I’d like us all work together on an optimum visualization that provides the data that are fed directly into decisions. In a second phase, a graphic that shows how to apply the first step to patient utilities to recommend the optimum decision would be another good goal IMHO.

As an informaticist, I think this would make an interesting project (i.e. a web-based interactive graphic). It could also be useful for visual abstracts, etc.

Presumably it would include ranged inputs for [baseline risks] [relative risk] and output [absolute risk].

Does anyone have suggestions or mock-ups for how it could look?

Thanks.

For a general audience I’d suggest sticking to only absolute risk. Note that a simple graph can be used to convert odds or hazards ratios and baseline risk to risk differences, as in this. Instead of that I propose that we find a way to present the two absolute risks, make the time frame apparent, and show the risk difference. To help in the communication it would be good to add some points of reference in separate rows of the display, e.g. risk of a 50 year old from the general population dying within 10 years whether or not he drives 100,000 miles.
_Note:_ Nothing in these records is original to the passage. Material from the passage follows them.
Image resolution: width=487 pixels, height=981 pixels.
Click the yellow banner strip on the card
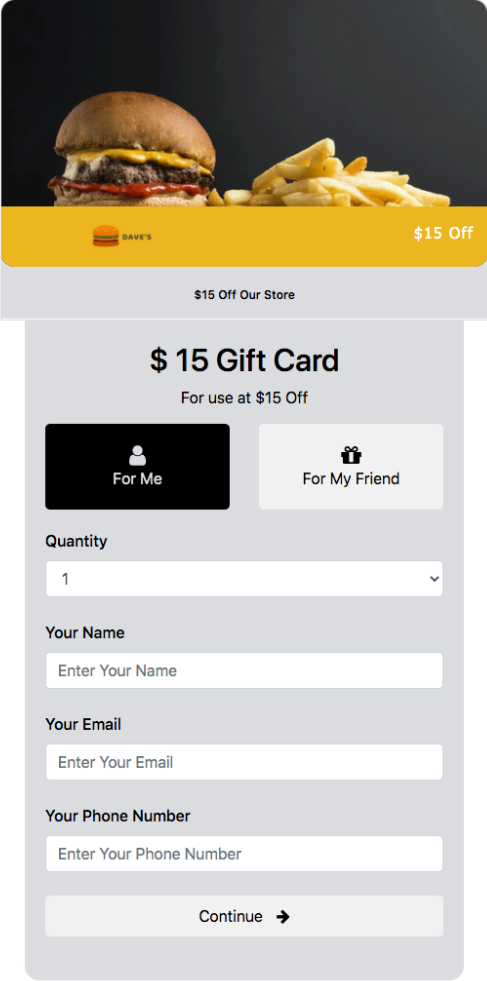pos(244,236)
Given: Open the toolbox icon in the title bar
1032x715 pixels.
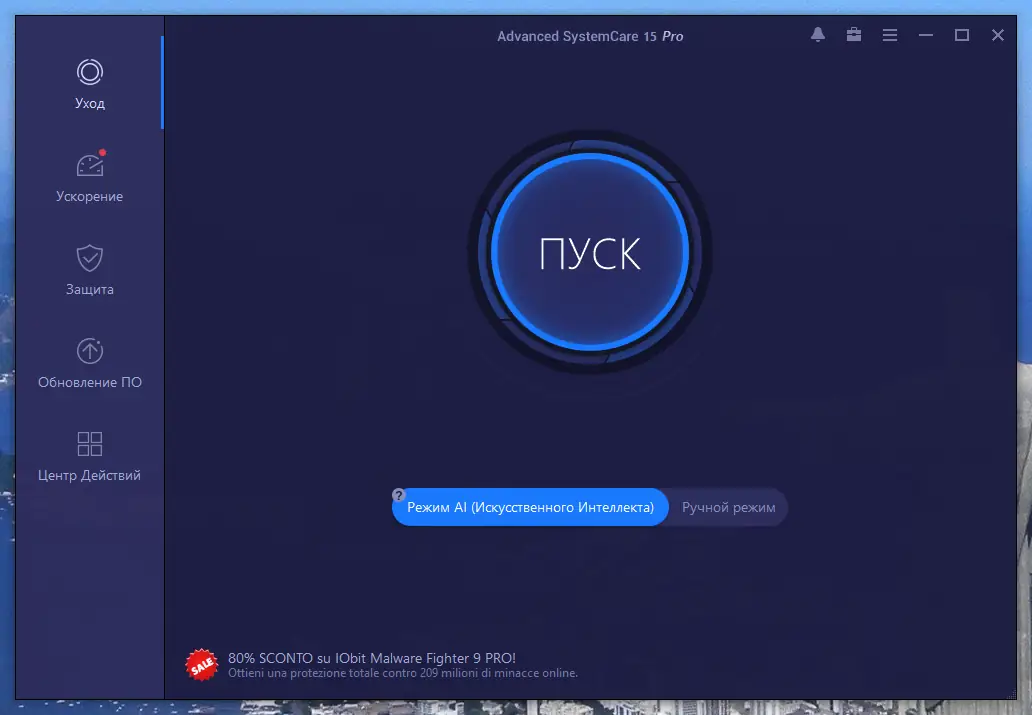Looking at the screenshot, I should click(x=853, y=34).
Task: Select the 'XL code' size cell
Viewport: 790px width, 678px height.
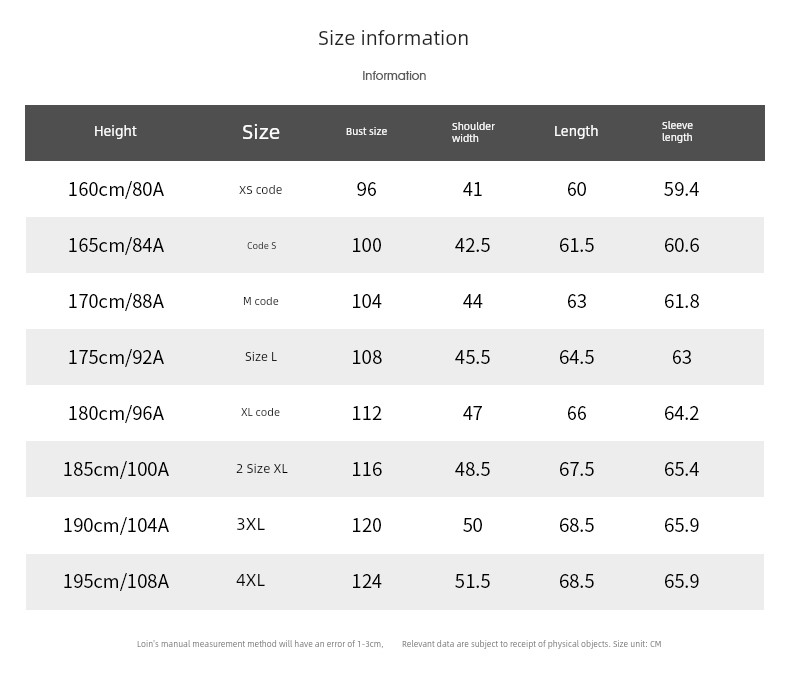Action: (x=260, y=412)
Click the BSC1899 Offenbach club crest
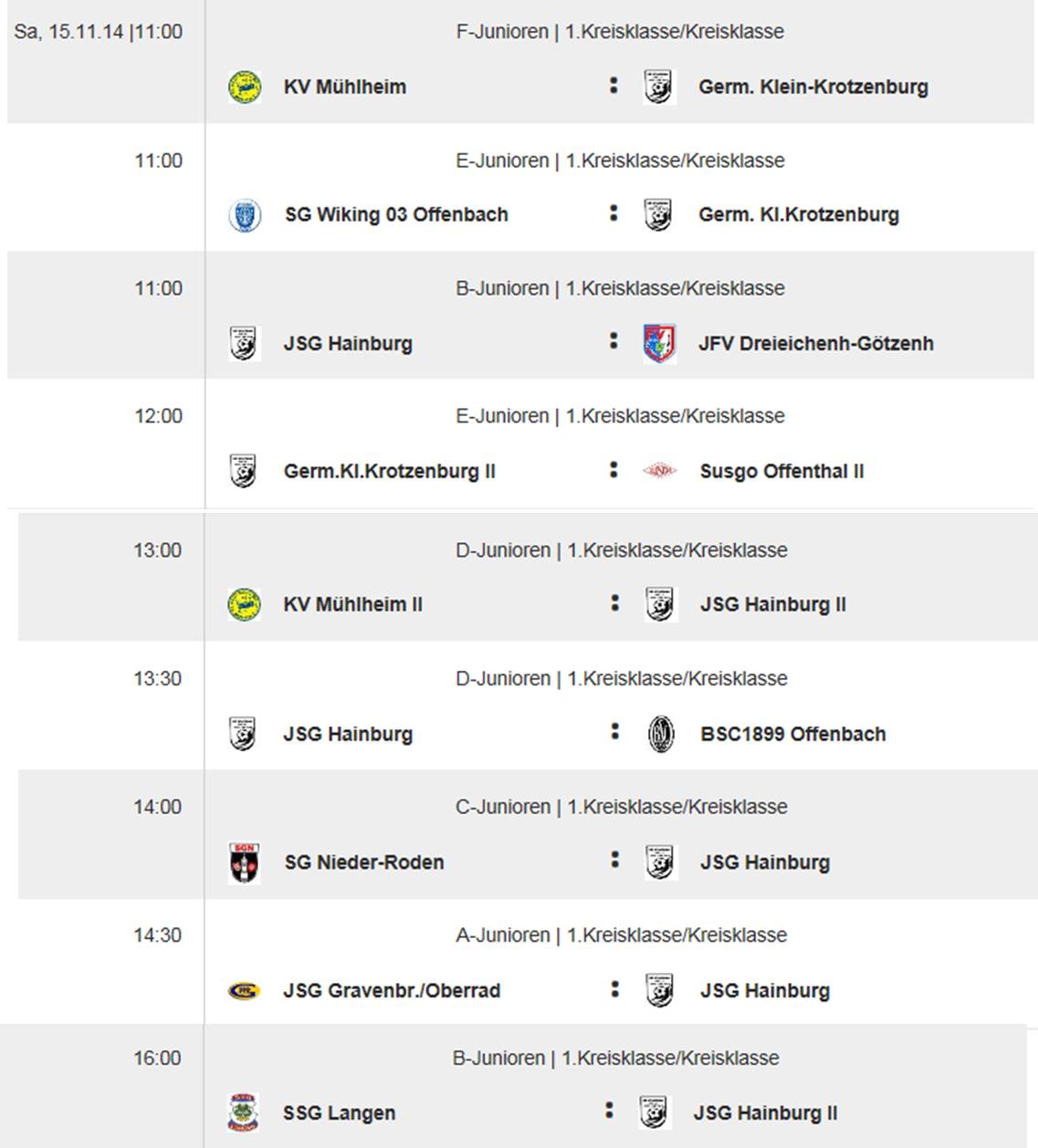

Relative treatment effects could be shown as footnotes.

For the decision analysis part, start with this paper.

David Spiegelhalter has written a lot about risk communication.
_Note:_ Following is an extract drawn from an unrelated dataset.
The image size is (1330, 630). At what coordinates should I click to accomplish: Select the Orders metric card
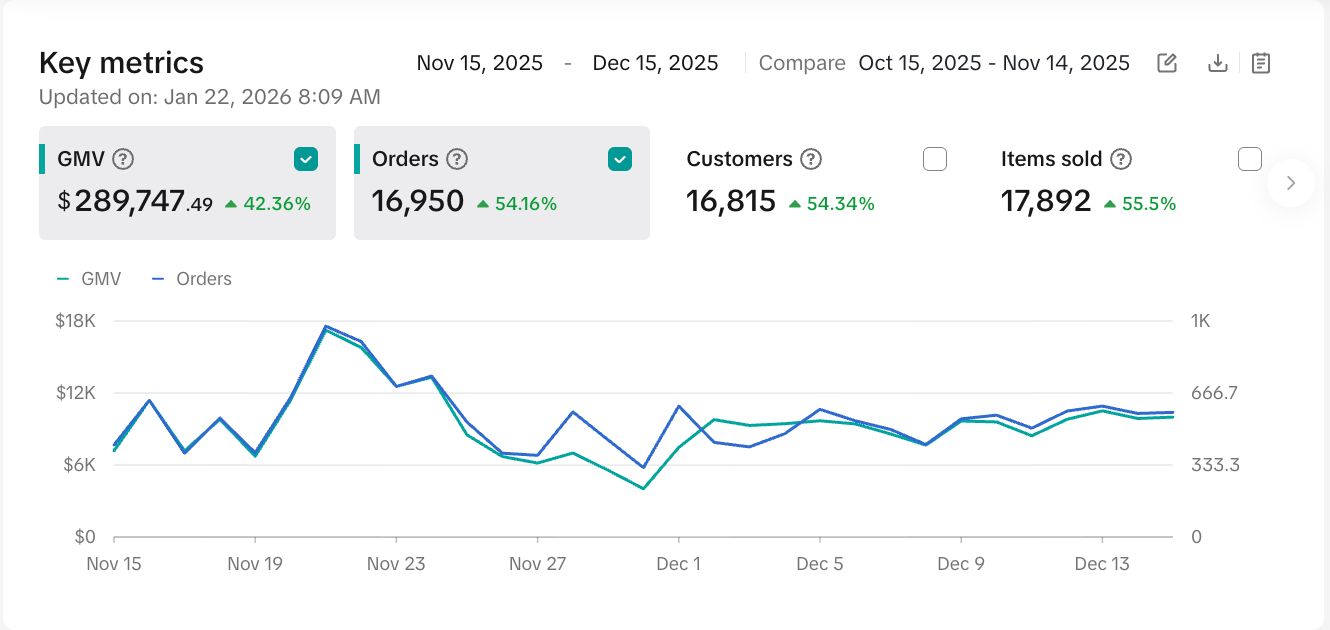pyautogui.click(x=501, y=202)
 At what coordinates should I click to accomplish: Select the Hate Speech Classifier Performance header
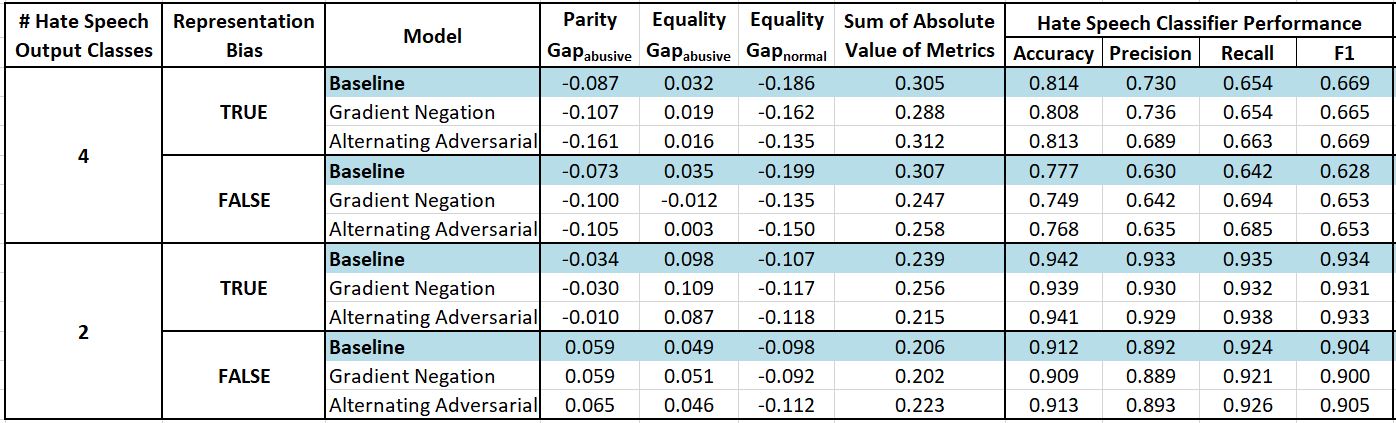click(1199, 23)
On further reflection I think your idea of making this interactive is a good one, because RCT reports only include crude average treatment effects on an absolute scale. Fortunately they provide relative effects for binary outcomes (these really need to be covariate adjusted; crude odds ratios will underestimate the conditional odds ratios). So the interactive component could ask for a patient’s baseline risk, showing as an example the average risk for patients enrolled in the trial, and compute the absolute risk with and without treatment.

Confidence limits for the published relative efficacy could also be factored in, resulting in a confidence interval for the predicted absolute risk for a treated patient, assuming no uncertainty in the baseline risk estimate.

@f2harrell I have a conference presentation coming up where I used shinydashboard and highcharts to do a quick and dirty version of this idea. Would love to hear your thoughts (and wish I thought to ask you sooner!). Basically used the OR outputs of a network meta-analysis to allow clinicians to enter local event rates + preferences as a decision aid. Plenty of limitations (some of those credible intervals are clearly not credible) but it’s an idea I hope to develop.

Wow Tim that is really cool.

I’d like to see a streamlined app that dealt with results of a single trial and with one clinical outcome.

Super cool @timdisher! I’d add to @f2harrell, that it would be really nice to have a general infrastructure which could be reused across individual trials and outcomes.

Thanks @venkmurthy and @f2harrell. Creating just the absolute probability plots with sliders for assumed baseline rates of a single outcome would be amazingly simple on a trial by trial basis but more difficult to have be general since I currently use mcmc draws to account for both baseline rate and model parameter uncertainty (while respective correlation between coefficients in the latter). For this to work and be correct/not have to make distributional assumptions about the posterior people would need to upload their mcmc matrix output.

@f2harrell In economic models we often will use cov matrix of the model if frequentist to draw from a pseudo posterior to assess parameter uncertainty but the purest in me hates this for obvious reasons. Can you think of a better solution?